Silene greenei

Scientific classification
- Kingdom: Plantae
- Clade: Tracheophytes
- Clade: Angiosperms
- Clade: Eudicots
- Order: Caryophyllales
- Family: Caryophyllaceae
- Genus: Silene
- Species: S. greenei
- Binomial name: Silene greenei (S.Watson) Howell
- Subspecies: Silene greenei greenei (S. Watson) Howell; Silene greenei angustifolia (F.N. Williams) Rabeler & Gandhi;

= Silene greenei =

- Genus: Silene
- Species: greenei
- Authority: (S.Watson) Howell

Species of carpetweed

Silene greenei, commonly known as bell catchfly, is a species of flowering plant in the family Caryophyllaceae. It is a perennial herb that is native to the western United States (Oregon and California).

== Description ==
Specimens have a taproot and a stout, woody, many-branched caudex, producing many erect-to-straggling little branched flowering shoots. Stems are 5–40 cm long with trichomes, soft to scabrous with eglandular or viscid-glandular, especially distally. They have very rarely glabrous and with several pairs of two leaves with equaling or shorter than stem.
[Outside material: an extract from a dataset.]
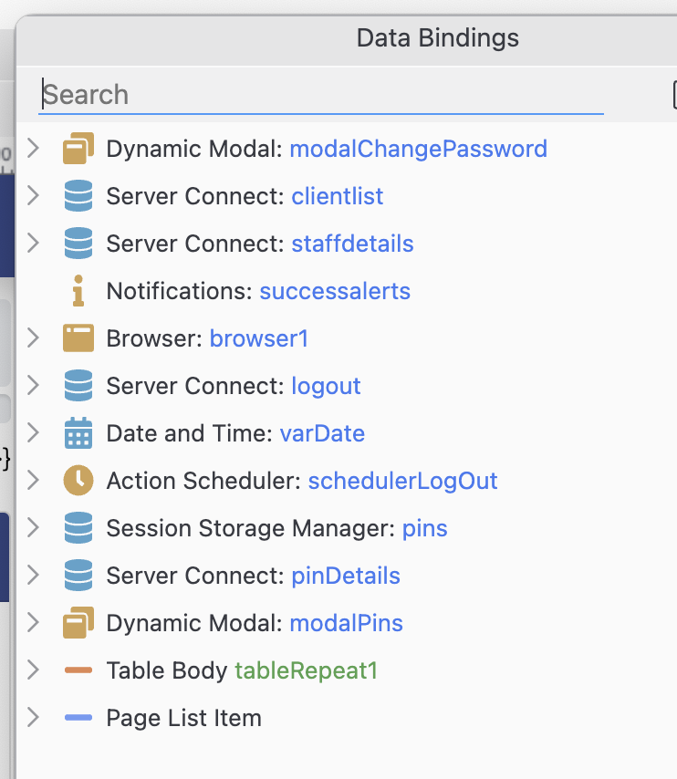
Task: Select the successalerts notifications binding
Action: point(335,291)

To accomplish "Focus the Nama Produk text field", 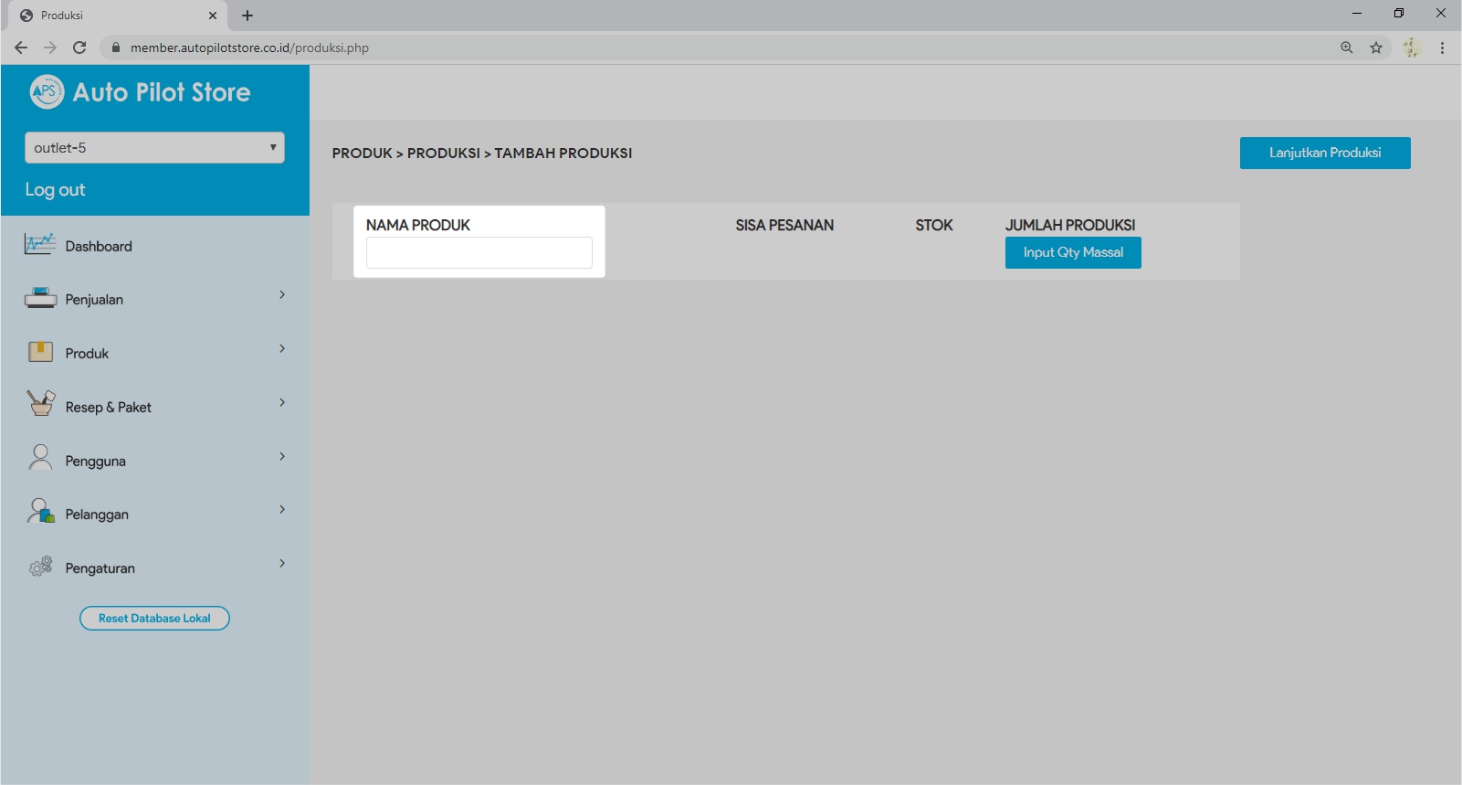I will pos(479,253).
Flowers have ten-veined sepals and are often greenish but rarely can be pink or purple. Seeds are brown and are 2-2.5 mm broad.

== Distribution and habitat ==
The nominate subspecies S. g. greenei, the common bell catchfly, is native to northern California and southern Oregon. S. g. angustifolia, the red mountain catchfly, is considered Critically Imperilled and only found in the mountains of California.